● Reading passage:
[Start]

20 thoughts on “The Bard of the Yukon”

  1. I always find it interesting that these rough and tumble adventurers and cowboys would write poetry. Obviously, Service had the soul of an adventurer even though he did his time in a bank!

    I truly love this blog for a lot of reasons, including finding out tidbits like this!

    And not a bad book cover at all btw 😉

    Peace, Julie

  2. And we love having you visit, Julie. For a long time I assumed RW Service went through the Klondike prospecting experience and was surprised to learn he didn’t. He compiled “The Cremation of Sam McGee” from a couple of different stories he heard and added his own delightful surprise ending.
    But, hey, isn’t that what writers do?
    🙂

  3. A note of apology here. I’ll be with you a little longer this morning, and then I need to leave for an out of town family funeral. I’m hoping you and my sister fillies will leave your comments and keep the place lively.
    Elizabeth

  4. Hi Elizabeth! Don’t you just love a rugged adventurer with a poet’s heart? What an interesting man.

    And don’t worry at all about the blog. The Fillies all love to talk, and we’ve got the best blog followers around 🙂 You and your family will be in our prayers today.

  5. Thanks Vicki. And thanks to the rest of you for dropping by. I’m out the door but I’ll leave you with a teaser from another RWS poem.

    “…Then I ducked my head, and the lights went out, and two guns blazed in the dark.
    A woman screamed. The lights went up.
    Two men lay stiff and stark.”

    If you know the title or can fill in more lines you get to be a member of the Robert W. Service fan club, which I just started.
    🙂

  6. Elizabeth, this guy was an amazing poet. Love his sense of humor and his take on the West. Sounds like he had a great life and a special love. His Parisian wife sure lived to a ripe old age. Bet she drank lots of French wine. I hear that’s the secret to a long life. 🙂

  7. Hi Elizabeth, I have read some Service but did not know his history. How fascinating~count me in as a member of the fan club. God bless your family with comfort, peace and happy memories. oxoxoxox

  8. My family loves that poem of Sam McGee. We have the entire poem here and I remember my BIL reading it to me. He loved it, too. But then both my husband and BIL prospected for gold in their younger days and they, too, have many a tale. One of their adventures I wrote about in the book, LONE ARROW’S PRIDE — some of that book was taken directly from a few of their adventures.

[End]

[Records for locating items from their descriptions]
[Start]

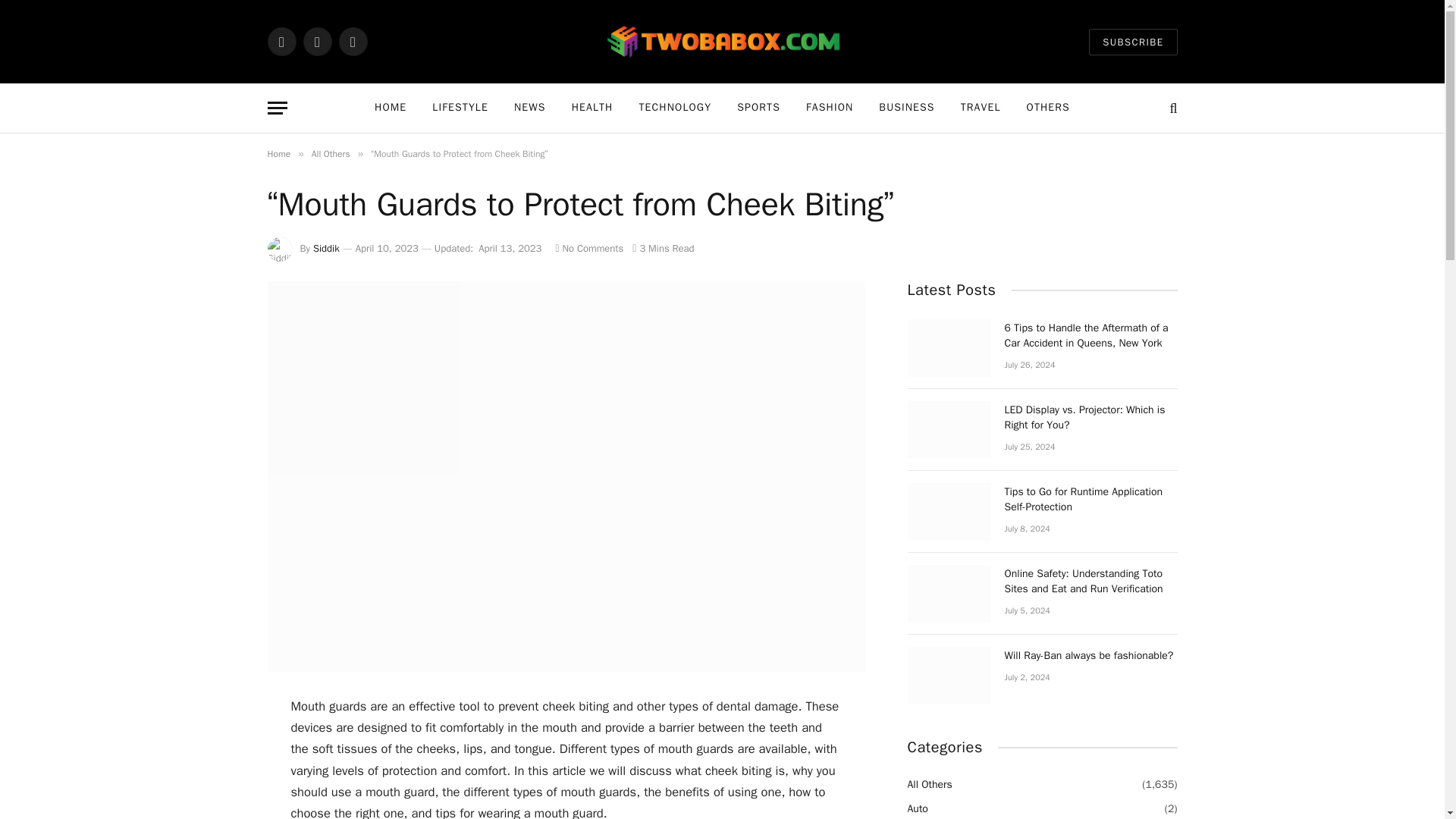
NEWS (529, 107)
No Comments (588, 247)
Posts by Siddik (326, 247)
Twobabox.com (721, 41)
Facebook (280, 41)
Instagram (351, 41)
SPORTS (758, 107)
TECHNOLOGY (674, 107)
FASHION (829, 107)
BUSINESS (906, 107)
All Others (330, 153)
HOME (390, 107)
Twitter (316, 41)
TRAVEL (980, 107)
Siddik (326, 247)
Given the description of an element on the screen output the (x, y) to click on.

[End]

● Challenges:
[1] Please write down the passage from the blog comments word for word, from "20 thoughts on" up to and including "delightful surprise ending.".
[2] Answer these questions using the blog comments.
(a) Where did Service spend time working, according to the first comment?
(b) Which poem did he compile from a couple of different stories he heard?
(c) Why does Elizabeth need to leave that morning?

● Answers provided:
[1]
20 thoughts on “The Bard of the Yukon”

  1. I always find it interesting that these rough and tumble adventurers and cowboys would write poetry. Obviously, Service had the soul of an adventurer even though he did his time in a bank!

    I truly love this blog for a lot of reasons, including finding out tidbits like this!

    And not a bad book cover at all btw 😉

    Peace, Julie

  2. And we love having you visit, Julie. For a long time I assumed RW Service went through the Klondike prospecting experience and was surprised to learn he didn’t. He compiled “The Cremation of Sam McGee” from a couple of different stories he heard and added his own delightful surprise ending.

[2]
(a) In a bank.
(b) "The Cremation of Sam McGee."
(c) For an out-of-town family funeral.